**TEXT EXTRACT**.
::::::

Currently you can hear him at the newly revised and highly sought upon Jazz Supper Club Minton’s in Harlem.
A prolific piano virtuoso who has performed in the U. S. and Internationally, Daniel Asbury Mixon was born on August 19, 1949 in Harlem and raised in Brooklyn, New York. Growing up in a musical household he was influenced by his mother and grandparents beginning his early artistic expression at the age of 3. He studied and performed as a tap dancer at the Ruth Williams Dance Studio and even then was known as “The Show Stopper.” Danny attended the High School of Performing Arts with dance as his major.

During an afternoon outing at the Apollo Theatre with his grandfather Danny was inspired by the jazz musicians he heard. It was then that he decided that he would like to be a pianist and he never once looked back.

::::::

[Records for locating displayed items]
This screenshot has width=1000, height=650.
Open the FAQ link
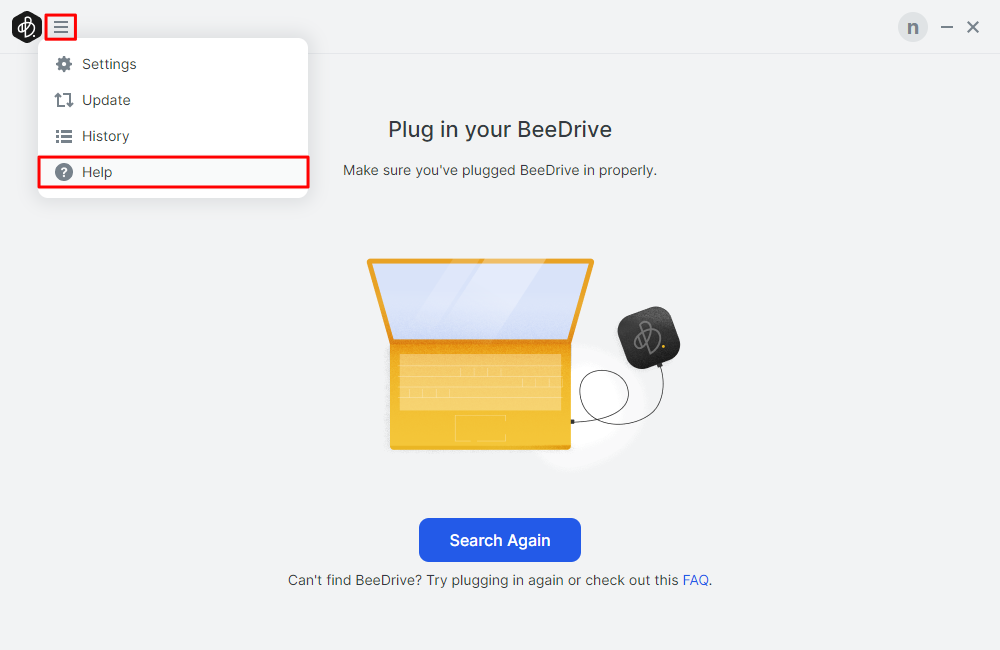point(695,580)
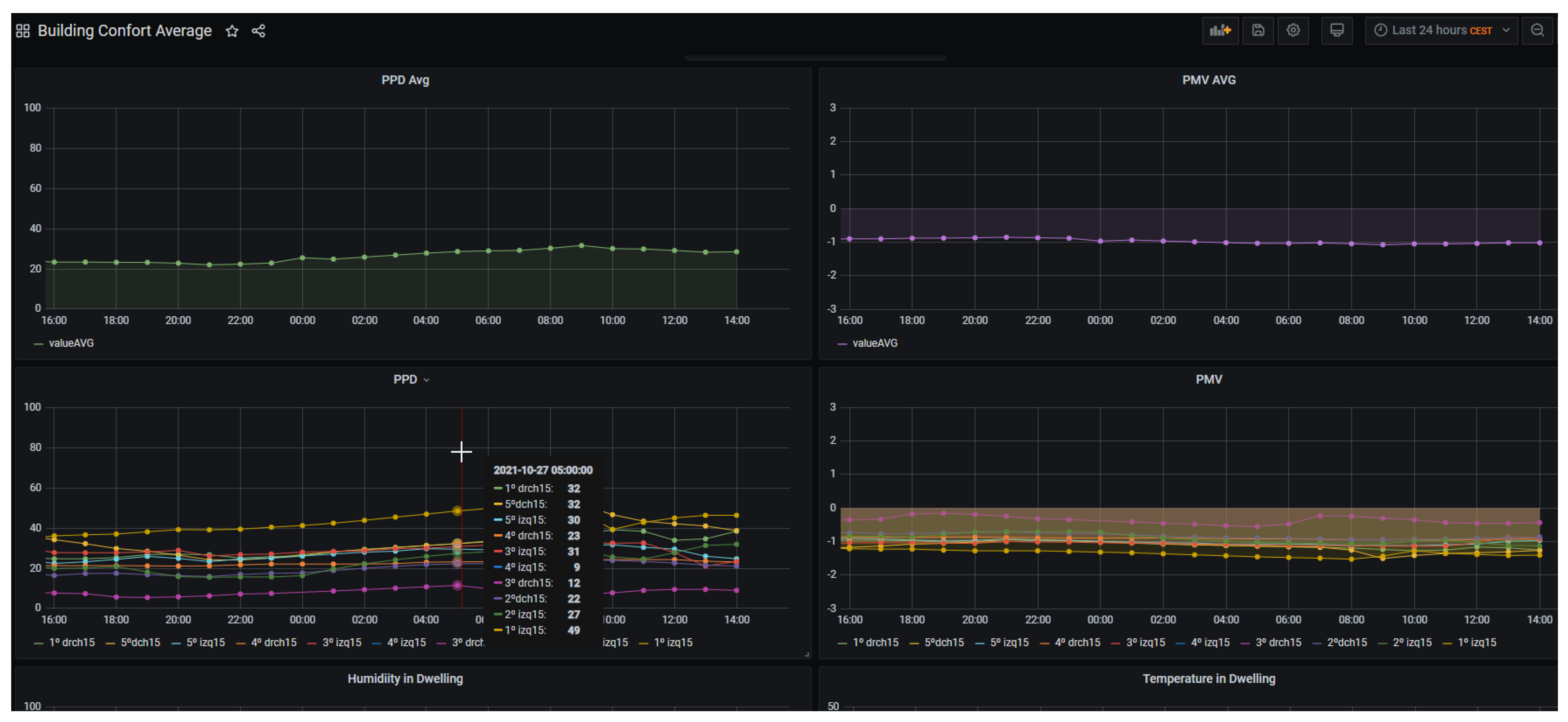Click the Humidiity in Dwelling panel header
This screenshot has height=722, width=1568.
[x=405, y=679]
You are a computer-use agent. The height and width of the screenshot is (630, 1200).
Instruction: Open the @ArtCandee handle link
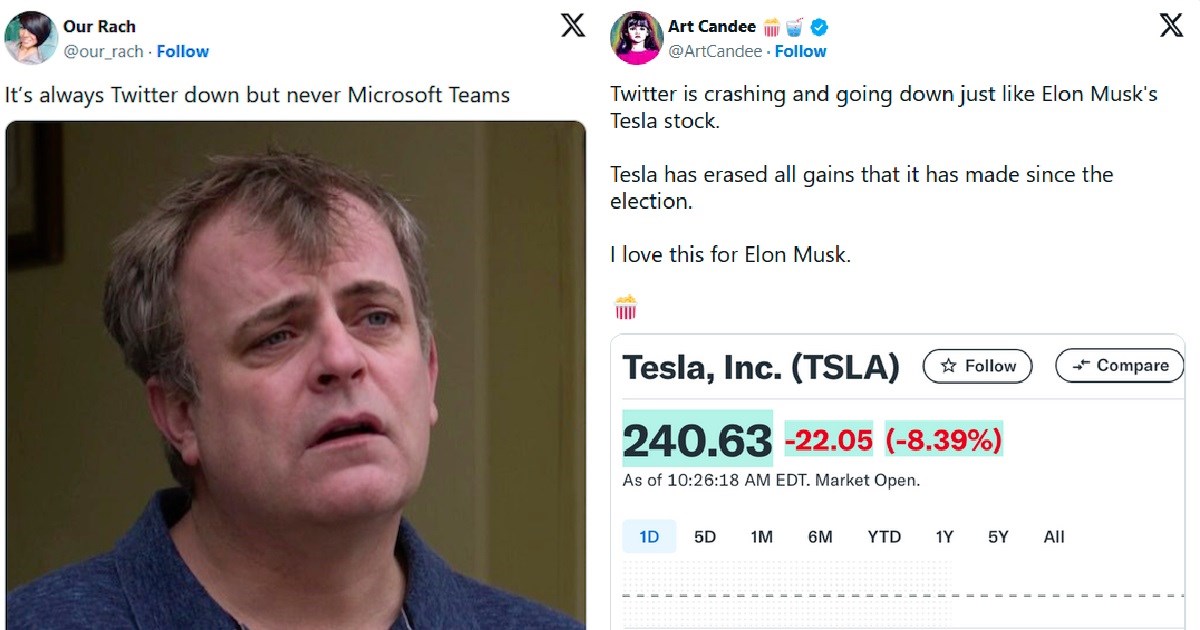(715, 51)
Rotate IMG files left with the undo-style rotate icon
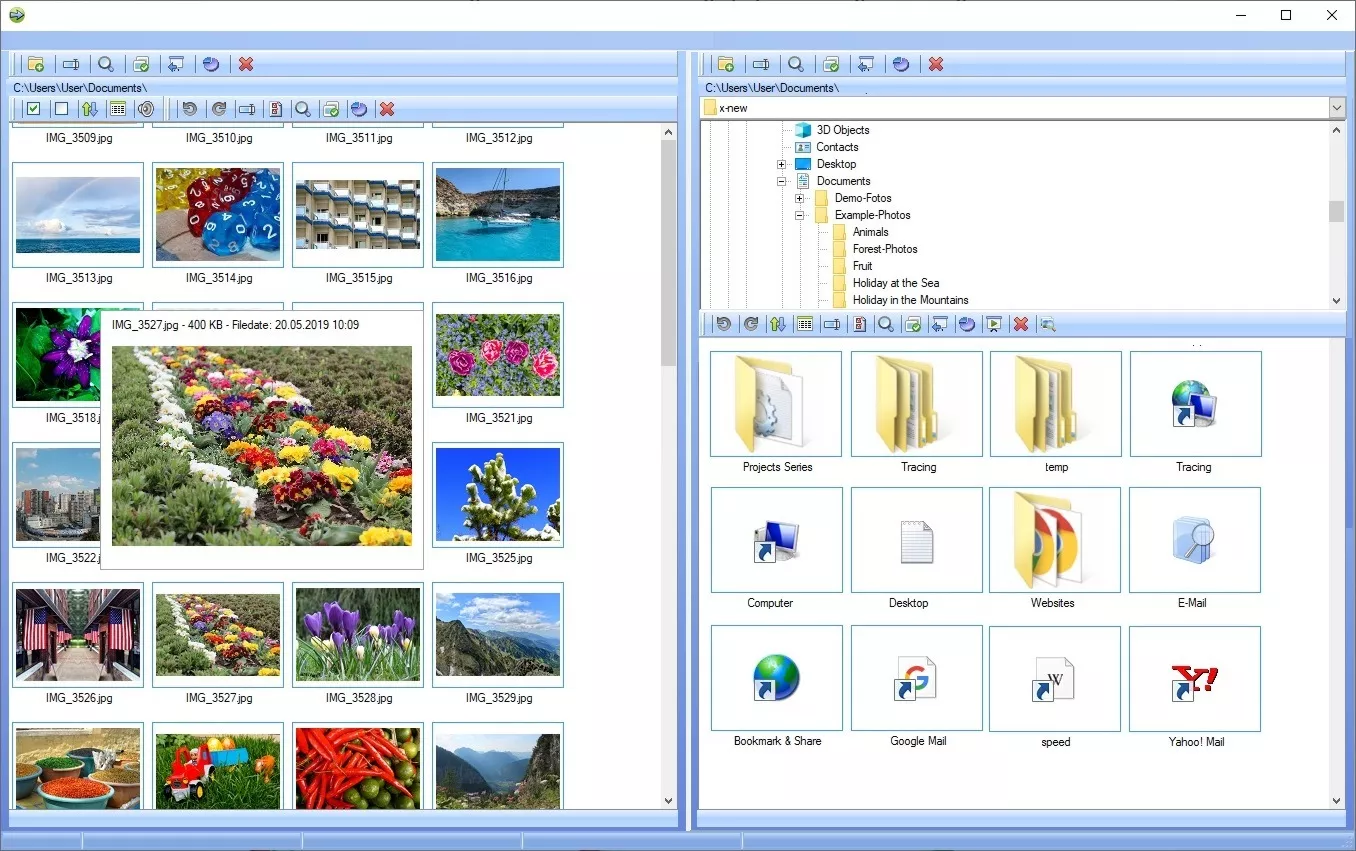The width and height of the screenshot is (1356, 851). point(190,108)
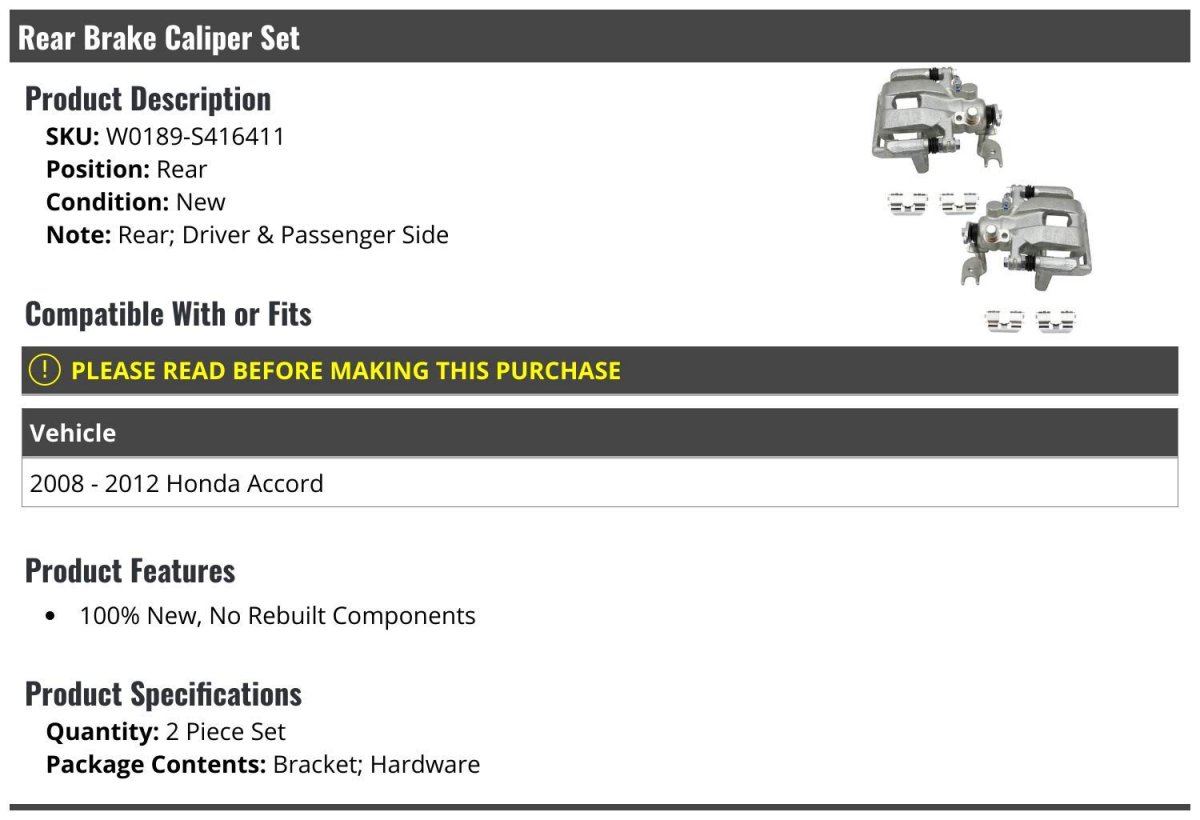1200x820 pixels.
Task: Click the Product Specifications heading
Action: pos(163,694)
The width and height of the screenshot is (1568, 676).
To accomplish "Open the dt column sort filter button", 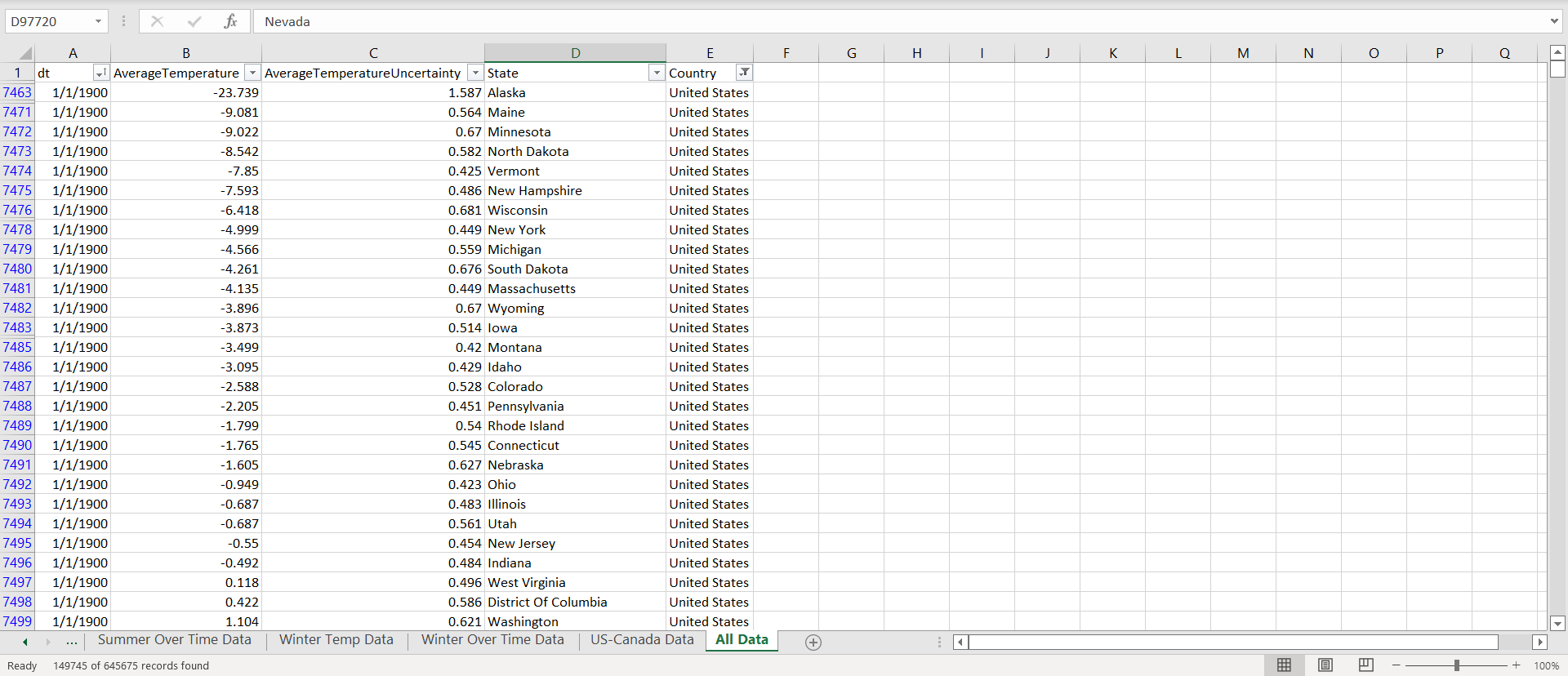I will pos(100,73).
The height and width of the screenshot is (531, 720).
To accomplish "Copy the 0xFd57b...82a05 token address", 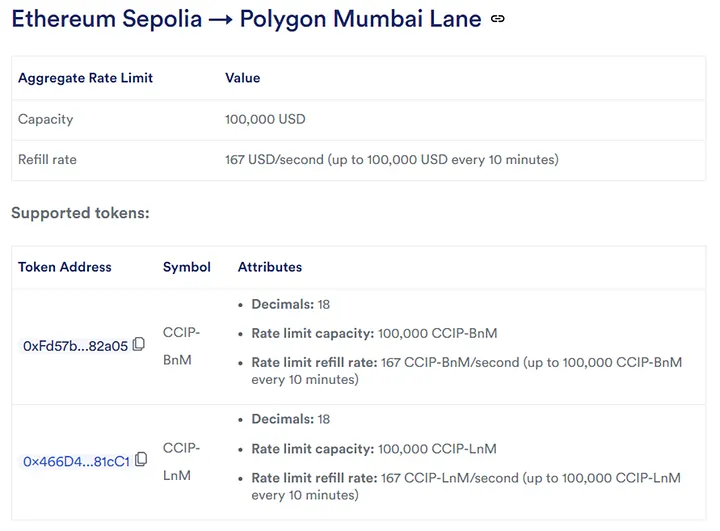I will pos(139,344).
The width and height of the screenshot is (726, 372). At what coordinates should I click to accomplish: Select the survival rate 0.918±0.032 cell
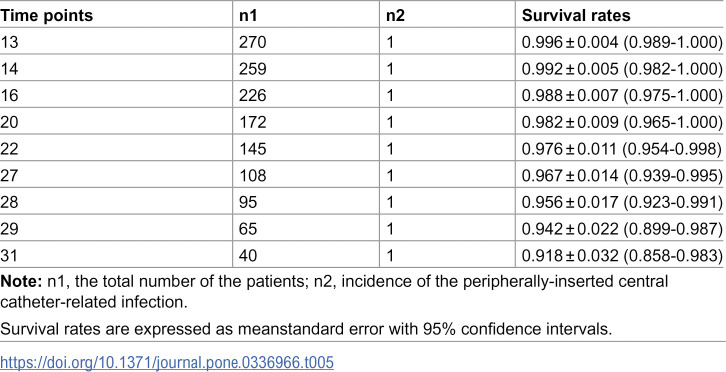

::::::

**GIVEN TASK 1**.
Translate this sentence from the Danny Mixon biography into Spanish: "He studied and performed as a tap dancer at the Ruth Williams Dance Studio and even then was known as “The Show Stopper.”"
**GIVEN TASK 2**.
According to the Danny Mixon biography, at what age did he begin his early artistic expression?
**GIVEN TASK 3**.
Output the passage of the Danny Mixon biography that starts at "Currently you can" and ends at "once looked back.".

**EXPECTED ANSWER 1**.
Estudió y actuó como bailarín de claqué en el Ruth Williams Dance Studio y ya entonces se le conocía como «The Show Stopper».

**EXPECTED ANSWER 2**.
At the age of 3.

**EXPECTED ANSWER 3**.
Currently you can hear him at the newly revised and highly sought upon Jazz Supper Club Minton’s in Harlem.
A prolific piano virtuoso who has performed in the U. S. and Internationally, Daniel Asbury Mixon was born on August 19, 1949 in Harlem and raised in Brooklyn, New York. Growing up in a musical household he was influenced by his mother and grandparents beginning his early artistic expression at the age of 3. He studied and performed as a tap dancer at the Ruth Williams Dance Studio and even then was known as “The Show Stopper.” Danny attended the High School of Performing Arts with dance as his major.

During an afternoon outing at the Apollo Theatre with his grandfather Danny was inspired by the jazz musicians he heard. It was then that he decided that he would like to be a pianist and he never once looked back.